---------- The data ----------

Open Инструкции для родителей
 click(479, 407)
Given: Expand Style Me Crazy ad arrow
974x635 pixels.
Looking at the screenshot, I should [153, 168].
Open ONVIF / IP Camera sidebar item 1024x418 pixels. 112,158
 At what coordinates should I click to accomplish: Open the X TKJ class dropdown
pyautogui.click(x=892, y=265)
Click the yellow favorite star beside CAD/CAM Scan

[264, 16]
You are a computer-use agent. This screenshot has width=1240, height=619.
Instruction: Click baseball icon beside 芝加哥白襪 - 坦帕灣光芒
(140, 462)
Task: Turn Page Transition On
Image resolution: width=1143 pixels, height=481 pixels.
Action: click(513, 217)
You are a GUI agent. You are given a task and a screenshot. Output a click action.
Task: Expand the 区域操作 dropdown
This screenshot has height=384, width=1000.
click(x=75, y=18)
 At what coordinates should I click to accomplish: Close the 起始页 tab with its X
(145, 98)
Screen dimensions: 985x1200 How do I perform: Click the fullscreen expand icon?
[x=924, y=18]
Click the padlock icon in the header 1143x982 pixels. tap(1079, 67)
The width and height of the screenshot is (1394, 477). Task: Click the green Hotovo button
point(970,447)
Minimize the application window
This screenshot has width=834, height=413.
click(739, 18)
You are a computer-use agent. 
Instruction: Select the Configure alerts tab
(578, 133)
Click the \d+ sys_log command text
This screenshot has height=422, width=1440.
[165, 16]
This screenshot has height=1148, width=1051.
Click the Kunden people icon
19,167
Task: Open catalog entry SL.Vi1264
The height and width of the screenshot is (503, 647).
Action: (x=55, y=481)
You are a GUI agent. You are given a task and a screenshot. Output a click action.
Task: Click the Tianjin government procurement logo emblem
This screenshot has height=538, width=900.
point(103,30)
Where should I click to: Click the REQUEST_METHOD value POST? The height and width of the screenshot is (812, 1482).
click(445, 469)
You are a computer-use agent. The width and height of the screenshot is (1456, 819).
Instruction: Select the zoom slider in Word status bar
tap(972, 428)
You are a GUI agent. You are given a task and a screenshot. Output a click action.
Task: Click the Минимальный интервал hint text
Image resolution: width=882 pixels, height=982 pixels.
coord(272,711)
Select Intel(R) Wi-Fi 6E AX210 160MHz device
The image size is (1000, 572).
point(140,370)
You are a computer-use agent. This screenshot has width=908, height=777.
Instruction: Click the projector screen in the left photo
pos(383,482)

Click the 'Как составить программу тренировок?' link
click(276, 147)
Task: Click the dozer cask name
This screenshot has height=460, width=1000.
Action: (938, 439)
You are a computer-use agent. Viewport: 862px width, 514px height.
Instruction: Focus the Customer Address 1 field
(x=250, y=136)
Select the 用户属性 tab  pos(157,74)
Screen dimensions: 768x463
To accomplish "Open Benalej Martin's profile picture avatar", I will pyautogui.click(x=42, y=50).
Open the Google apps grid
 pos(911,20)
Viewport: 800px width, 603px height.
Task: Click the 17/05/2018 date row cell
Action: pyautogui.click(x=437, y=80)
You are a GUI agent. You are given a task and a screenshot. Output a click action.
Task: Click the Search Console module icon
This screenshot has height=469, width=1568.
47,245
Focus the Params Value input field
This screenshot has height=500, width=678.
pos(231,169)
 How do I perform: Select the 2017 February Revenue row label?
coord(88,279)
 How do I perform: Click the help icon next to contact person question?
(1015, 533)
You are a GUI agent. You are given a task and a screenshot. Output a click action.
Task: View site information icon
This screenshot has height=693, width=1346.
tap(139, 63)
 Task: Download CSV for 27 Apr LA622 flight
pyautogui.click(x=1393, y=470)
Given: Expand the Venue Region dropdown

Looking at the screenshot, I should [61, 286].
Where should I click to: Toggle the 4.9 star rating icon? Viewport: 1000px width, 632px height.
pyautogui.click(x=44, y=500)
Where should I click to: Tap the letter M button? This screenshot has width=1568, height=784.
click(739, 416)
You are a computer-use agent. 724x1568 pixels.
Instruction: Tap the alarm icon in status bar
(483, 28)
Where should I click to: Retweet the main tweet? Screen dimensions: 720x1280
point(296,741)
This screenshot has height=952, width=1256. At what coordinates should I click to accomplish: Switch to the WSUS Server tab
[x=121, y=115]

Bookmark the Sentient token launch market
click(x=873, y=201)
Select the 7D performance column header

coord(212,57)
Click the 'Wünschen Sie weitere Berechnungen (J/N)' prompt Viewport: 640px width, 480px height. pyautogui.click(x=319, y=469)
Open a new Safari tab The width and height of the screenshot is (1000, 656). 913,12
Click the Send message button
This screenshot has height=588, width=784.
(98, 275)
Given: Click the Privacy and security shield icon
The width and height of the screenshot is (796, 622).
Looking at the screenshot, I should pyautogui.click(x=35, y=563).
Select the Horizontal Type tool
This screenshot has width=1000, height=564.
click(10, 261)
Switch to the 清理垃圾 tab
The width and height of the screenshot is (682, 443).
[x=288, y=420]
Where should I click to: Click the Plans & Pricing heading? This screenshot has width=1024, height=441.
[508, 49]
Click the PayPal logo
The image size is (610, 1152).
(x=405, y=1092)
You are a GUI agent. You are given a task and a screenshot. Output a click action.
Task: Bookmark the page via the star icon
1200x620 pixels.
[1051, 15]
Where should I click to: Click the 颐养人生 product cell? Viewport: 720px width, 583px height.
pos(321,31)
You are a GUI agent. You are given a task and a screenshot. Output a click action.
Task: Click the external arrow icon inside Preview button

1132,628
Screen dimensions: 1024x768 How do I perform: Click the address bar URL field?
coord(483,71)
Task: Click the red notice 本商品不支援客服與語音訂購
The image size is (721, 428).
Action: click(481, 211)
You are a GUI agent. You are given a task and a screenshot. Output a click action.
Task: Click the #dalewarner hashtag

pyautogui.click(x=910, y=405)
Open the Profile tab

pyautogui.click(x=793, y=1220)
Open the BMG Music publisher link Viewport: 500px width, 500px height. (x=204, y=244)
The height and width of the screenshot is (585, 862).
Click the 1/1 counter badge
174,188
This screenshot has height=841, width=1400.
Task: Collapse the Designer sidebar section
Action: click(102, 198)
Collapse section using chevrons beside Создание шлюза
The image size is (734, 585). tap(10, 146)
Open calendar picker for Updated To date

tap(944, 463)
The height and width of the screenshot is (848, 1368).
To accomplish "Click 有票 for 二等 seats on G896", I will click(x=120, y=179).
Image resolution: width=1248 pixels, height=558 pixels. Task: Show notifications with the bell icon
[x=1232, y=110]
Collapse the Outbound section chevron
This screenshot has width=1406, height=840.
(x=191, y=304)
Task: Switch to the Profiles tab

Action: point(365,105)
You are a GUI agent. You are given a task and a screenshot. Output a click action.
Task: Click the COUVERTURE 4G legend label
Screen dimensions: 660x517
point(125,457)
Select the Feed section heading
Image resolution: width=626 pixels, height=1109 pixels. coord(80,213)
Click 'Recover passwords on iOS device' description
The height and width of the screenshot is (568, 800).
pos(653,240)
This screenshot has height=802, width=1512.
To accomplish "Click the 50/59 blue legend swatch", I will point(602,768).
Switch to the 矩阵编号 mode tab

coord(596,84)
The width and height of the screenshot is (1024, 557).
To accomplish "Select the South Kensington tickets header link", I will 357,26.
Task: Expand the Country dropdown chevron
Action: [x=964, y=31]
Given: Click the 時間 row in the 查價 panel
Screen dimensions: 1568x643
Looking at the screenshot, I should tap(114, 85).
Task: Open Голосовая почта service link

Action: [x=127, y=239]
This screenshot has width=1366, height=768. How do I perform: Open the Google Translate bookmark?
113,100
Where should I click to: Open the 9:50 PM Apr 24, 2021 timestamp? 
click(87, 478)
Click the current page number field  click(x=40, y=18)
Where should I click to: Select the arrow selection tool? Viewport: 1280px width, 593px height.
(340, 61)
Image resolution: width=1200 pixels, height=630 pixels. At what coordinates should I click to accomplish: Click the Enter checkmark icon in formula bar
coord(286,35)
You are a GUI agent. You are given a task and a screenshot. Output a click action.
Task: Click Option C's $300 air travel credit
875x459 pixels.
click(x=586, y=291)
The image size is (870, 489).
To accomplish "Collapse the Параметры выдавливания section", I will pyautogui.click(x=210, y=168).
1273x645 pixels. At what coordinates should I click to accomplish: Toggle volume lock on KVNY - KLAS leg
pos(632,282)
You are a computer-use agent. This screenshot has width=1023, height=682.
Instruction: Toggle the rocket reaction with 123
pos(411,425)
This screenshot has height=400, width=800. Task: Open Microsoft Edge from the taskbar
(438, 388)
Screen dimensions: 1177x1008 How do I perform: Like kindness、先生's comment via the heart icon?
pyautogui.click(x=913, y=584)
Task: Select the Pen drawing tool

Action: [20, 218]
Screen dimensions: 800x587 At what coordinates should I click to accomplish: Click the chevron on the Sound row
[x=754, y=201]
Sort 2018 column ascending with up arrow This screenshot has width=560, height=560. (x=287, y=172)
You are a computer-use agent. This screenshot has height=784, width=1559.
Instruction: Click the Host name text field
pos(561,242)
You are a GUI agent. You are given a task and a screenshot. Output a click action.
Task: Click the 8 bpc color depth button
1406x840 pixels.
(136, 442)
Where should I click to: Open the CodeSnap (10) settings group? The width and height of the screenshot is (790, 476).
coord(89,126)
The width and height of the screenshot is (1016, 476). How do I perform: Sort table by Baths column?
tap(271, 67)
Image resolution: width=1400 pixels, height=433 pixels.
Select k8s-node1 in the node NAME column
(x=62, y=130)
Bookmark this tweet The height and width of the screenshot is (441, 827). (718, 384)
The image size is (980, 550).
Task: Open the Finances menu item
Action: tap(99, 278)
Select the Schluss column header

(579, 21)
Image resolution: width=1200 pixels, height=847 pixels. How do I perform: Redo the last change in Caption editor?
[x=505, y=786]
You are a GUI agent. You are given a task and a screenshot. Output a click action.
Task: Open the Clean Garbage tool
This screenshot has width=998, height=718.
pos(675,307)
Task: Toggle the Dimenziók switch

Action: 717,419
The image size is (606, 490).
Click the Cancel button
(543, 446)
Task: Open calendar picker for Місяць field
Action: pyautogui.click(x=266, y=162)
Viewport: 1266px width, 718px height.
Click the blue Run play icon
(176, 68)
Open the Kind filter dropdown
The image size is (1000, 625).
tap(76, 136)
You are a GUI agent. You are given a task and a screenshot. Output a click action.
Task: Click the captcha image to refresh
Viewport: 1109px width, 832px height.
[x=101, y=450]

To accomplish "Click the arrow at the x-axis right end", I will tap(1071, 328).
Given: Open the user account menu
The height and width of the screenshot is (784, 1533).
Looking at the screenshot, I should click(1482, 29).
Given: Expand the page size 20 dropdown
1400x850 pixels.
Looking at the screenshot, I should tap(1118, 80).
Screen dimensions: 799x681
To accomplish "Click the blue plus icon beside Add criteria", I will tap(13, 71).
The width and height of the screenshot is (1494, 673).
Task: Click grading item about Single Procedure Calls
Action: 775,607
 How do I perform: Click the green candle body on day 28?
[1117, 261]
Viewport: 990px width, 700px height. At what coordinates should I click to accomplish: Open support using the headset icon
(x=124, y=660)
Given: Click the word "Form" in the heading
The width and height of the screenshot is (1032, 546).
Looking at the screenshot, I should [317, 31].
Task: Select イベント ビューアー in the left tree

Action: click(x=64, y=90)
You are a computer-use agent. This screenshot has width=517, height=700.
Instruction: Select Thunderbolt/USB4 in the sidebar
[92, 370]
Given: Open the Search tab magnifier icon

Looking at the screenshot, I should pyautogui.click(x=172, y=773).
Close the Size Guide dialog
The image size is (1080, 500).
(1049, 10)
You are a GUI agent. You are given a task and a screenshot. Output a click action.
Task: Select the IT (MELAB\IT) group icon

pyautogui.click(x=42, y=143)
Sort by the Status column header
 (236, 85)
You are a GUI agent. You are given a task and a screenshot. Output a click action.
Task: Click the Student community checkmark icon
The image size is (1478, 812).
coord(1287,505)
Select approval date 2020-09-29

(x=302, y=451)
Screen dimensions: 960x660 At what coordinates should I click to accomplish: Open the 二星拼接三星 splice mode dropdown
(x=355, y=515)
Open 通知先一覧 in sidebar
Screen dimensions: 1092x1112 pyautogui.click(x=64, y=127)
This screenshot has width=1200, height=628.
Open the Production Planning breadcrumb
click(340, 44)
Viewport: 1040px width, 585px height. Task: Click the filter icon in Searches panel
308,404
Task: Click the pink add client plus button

----------

- _What you need to do_
Working through the data above, find every line holding "logo" and copy it.

- _Solved problem_
Task: Click the Tianjin government procurement logo emblem
Click the PayPal logo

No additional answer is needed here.